Tang, XG; Li, HP; Xu, XB; Luo, JH; Li, XY; Ding, Z; Xie, J (2016). Potential of MODIS data to track the variability in ecosystem water-use efficiency of temperate deciduous forests. ECOLOGICAL ENGINEERING, 91, 381-391.

Abstract
One of the most important linkage that coupled terrestrial carbon and water cycles is ecosystem water use efficiency (WUE), which is also relevant to the appropriate ecosystem management actions. The eddy covariance technique provides continuous observations of carbon and water fluxes at the landscape level, presenting an opportunity to infer ecosystem WUE at daily or annual time scales. Scaling up such measurements to regional or national scale, however, remains challenging. Few studies have been reported on direct estimation of WUE from remotely-sensed data, particularly the seasonal dynamics of forests.
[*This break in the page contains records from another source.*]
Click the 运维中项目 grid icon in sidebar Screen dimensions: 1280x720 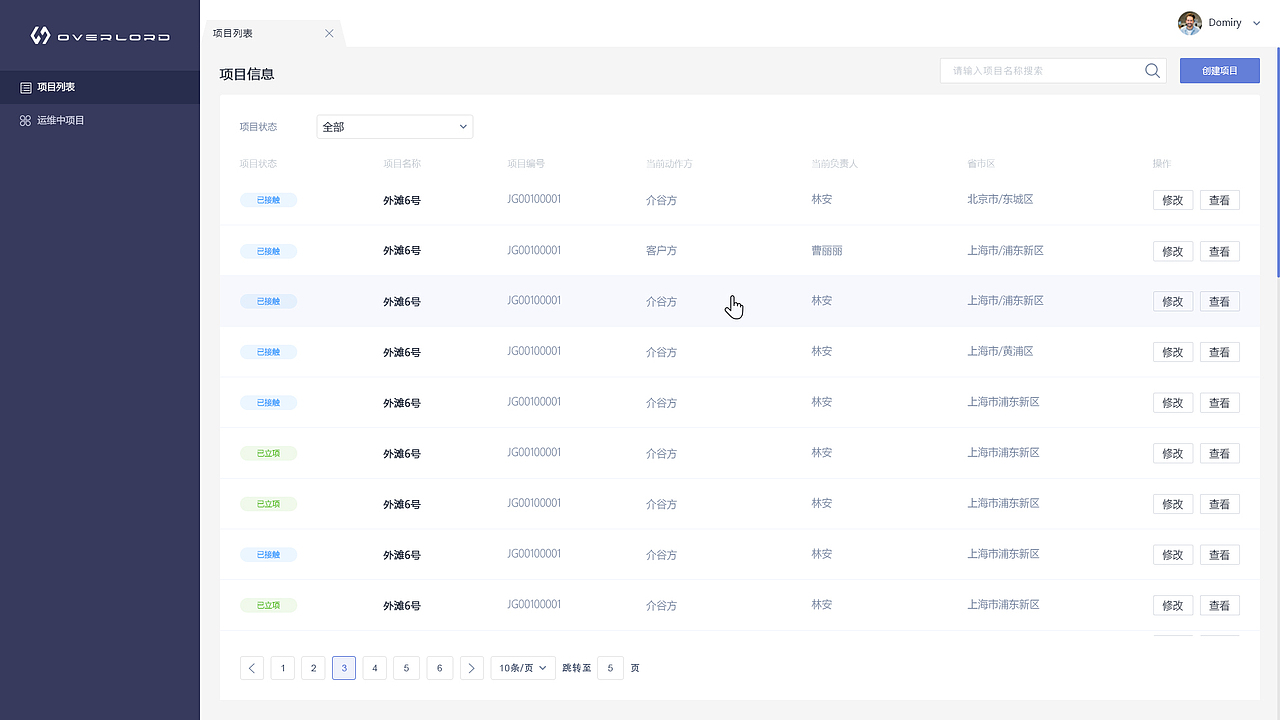[x=25, y=120]
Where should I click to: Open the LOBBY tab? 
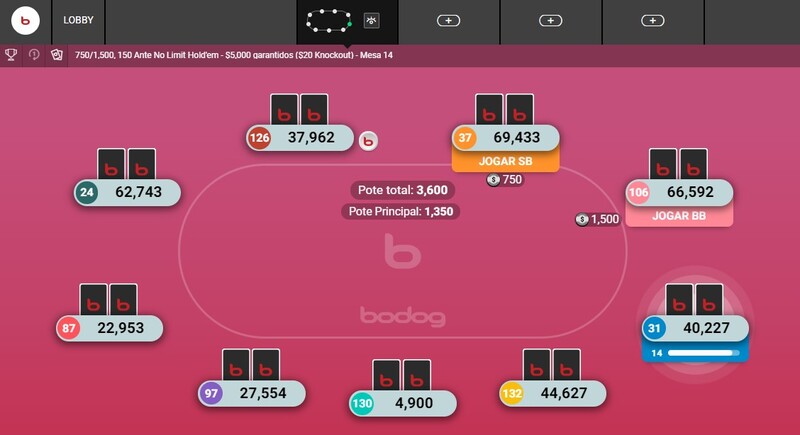tap(78, 20)
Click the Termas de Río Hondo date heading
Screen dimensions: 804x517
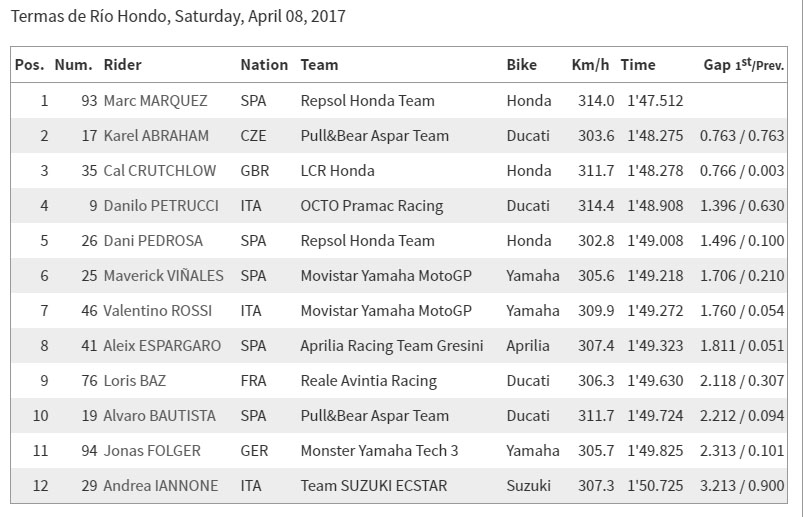tap(178, 16)
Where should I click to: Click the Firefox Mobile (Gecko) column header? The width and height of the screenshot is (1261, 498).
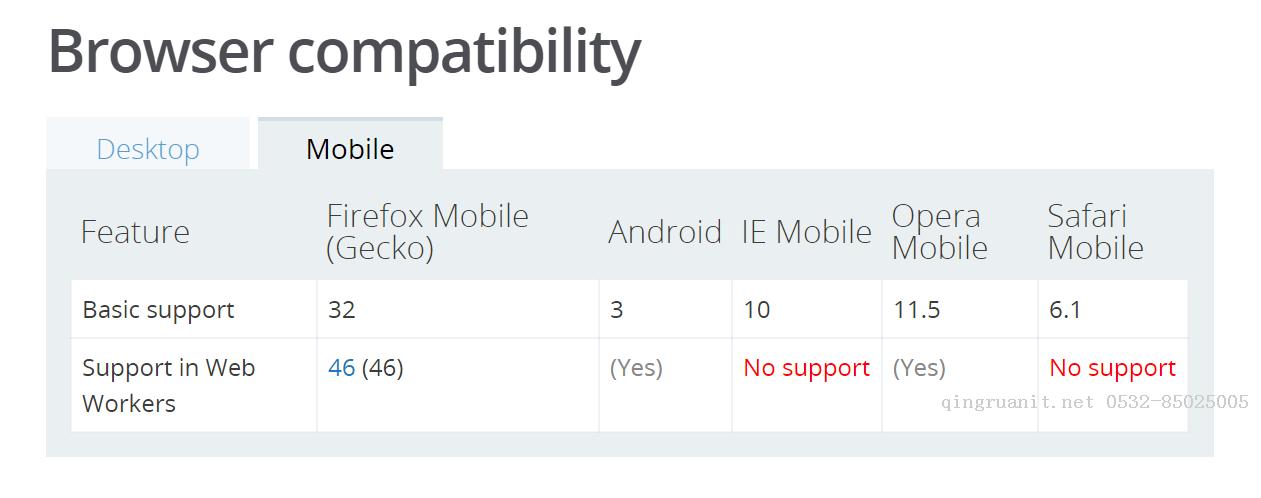point(427,232)
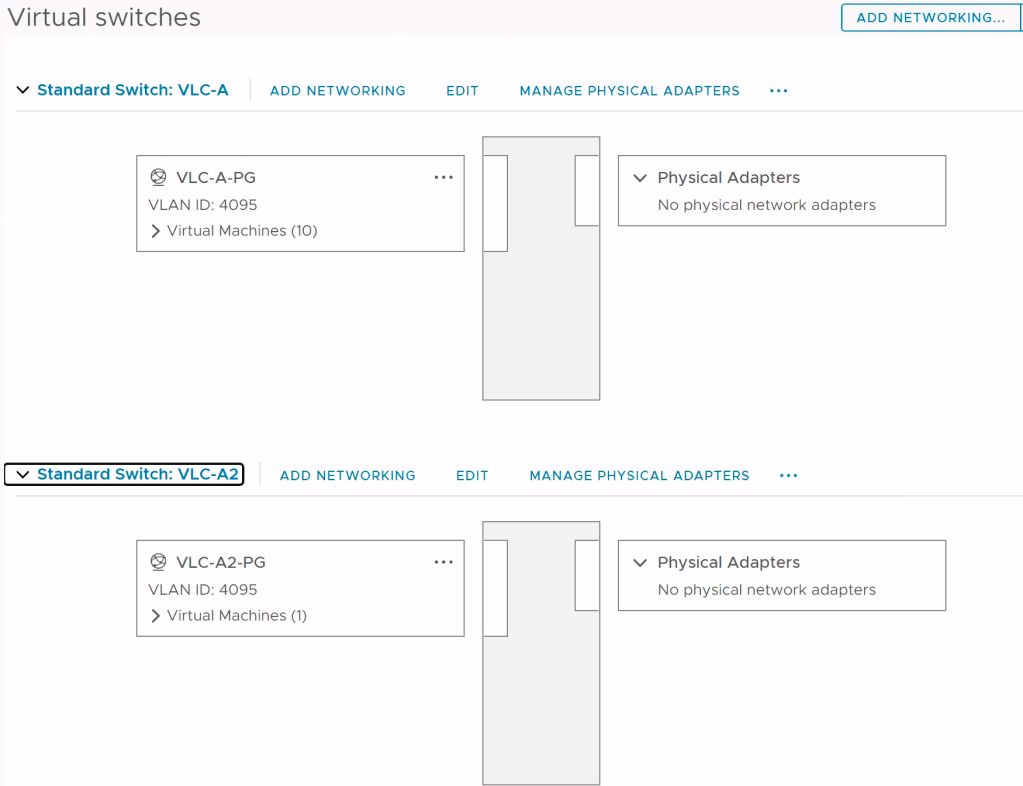The height and width of the screenshot is (786, 1023).
Task: Expand Virtual Machines (10) under VLC-A-PG
Action: pos(156,231)
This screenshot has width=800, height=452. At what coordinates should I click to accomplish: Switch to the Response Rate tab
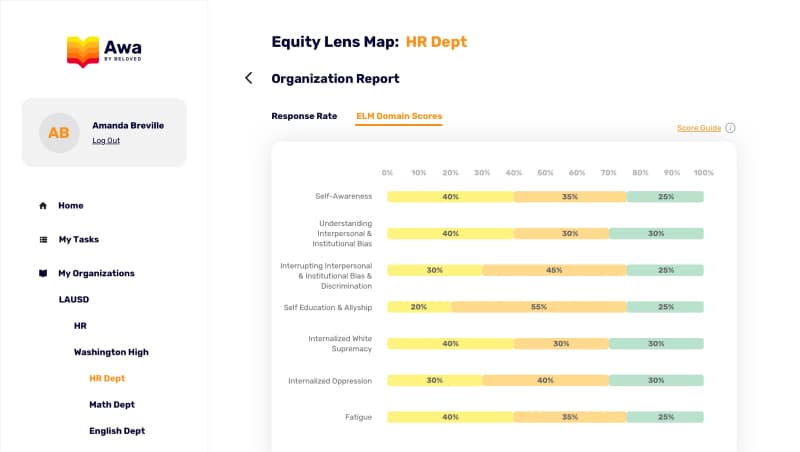click(x=304, y=116)
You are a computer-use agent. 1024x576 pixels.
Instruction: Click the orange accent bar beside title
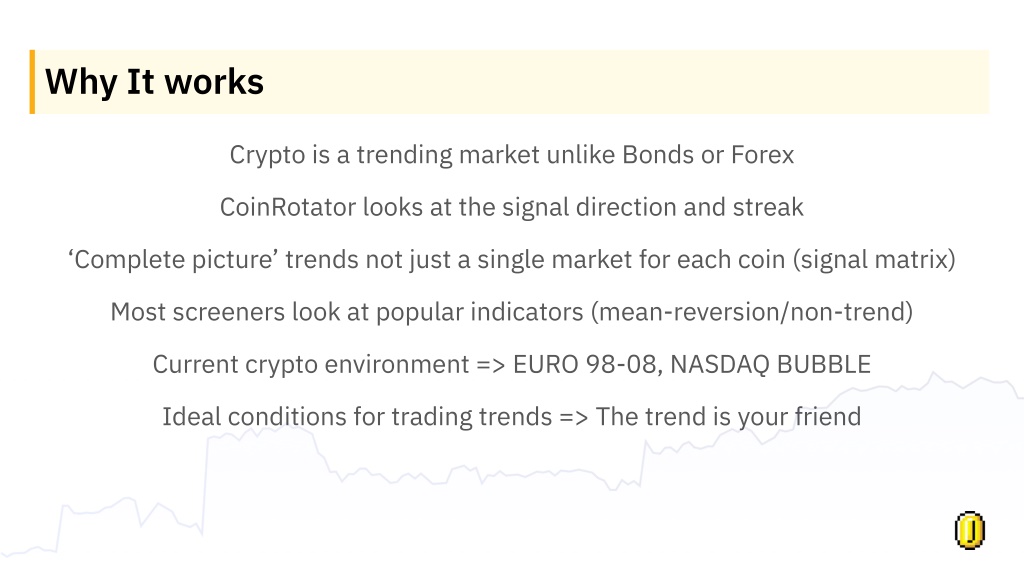point(32,82)
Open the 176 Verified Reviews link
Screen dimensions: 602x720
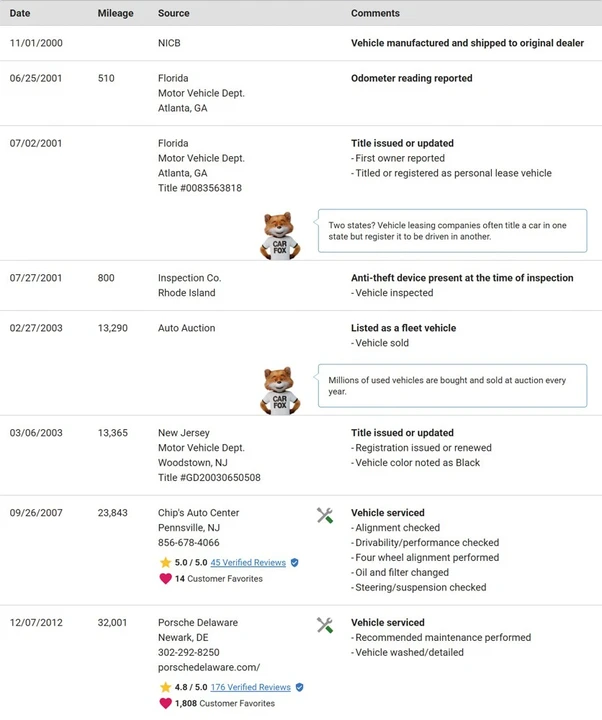pos(251,687)
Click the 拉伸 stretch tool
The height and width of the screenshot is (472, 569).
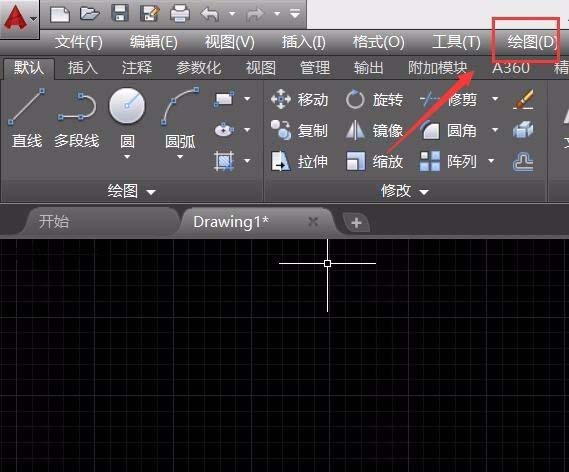click(300, 161)
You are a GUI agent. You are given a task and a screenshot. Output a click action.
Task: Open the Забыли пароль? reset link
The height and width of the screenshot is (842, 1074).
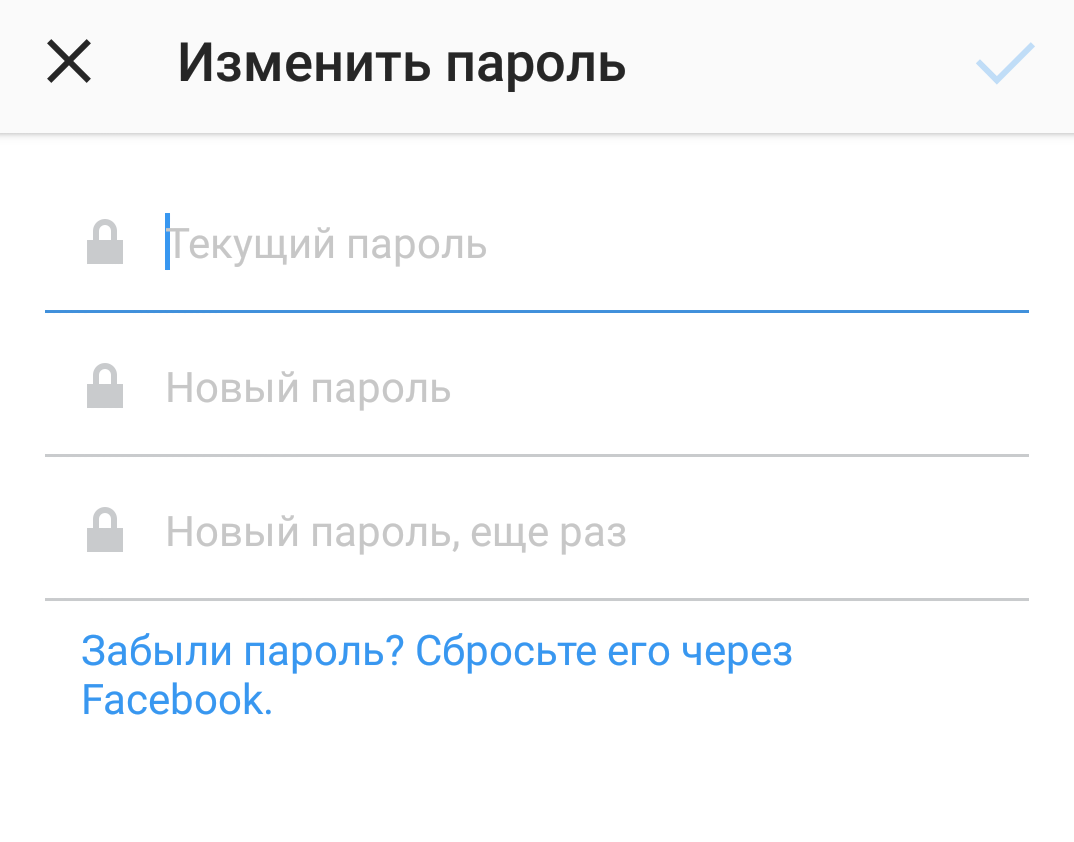pos(436,653)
Therefore, this study aims to assess the potential of tracking the variability in WUE by exclusively using time-series MODIS data at 8 flux tower sites of temperate deciduous forests. Our analyses showed that the 8-day variations in WUE were mainly subject to control by temperature, solar radiation and vapor pressure deficit. As a proxy of plant response to the environmental controls, MODIS-derived vegetation index was found to strongly correlate with ecosystem WUE and could be used for remote quantification. Then, both performance of the indirect WUE estimated from MODIS GPP and ET products (WUEMOD) and the direct estimates from MODIS data using the calibrated temperature and greenness (TG) model were evaluated using tower-based measurements (WUEEc). In general, WUEEc was overly predicted at the start and end of the vegetation period and badly underestimated during the summertime by WUEMOD because of the discrepancy in GPPMOD. However, the proposed TG model provided substantially good estimates of ecosystem WUE in spite of lacking skills in monitoring summer troughs. Independent validation at four additional sites further certified the improvement, which provided a new framework for quantifying the seasonal variations in ecosystem WUE. (C) 2016 Elsevier B.V. All rights reserved.

DOI:
10.1016/j.ecoleng.2016.02.022

ISSN:
0925-8574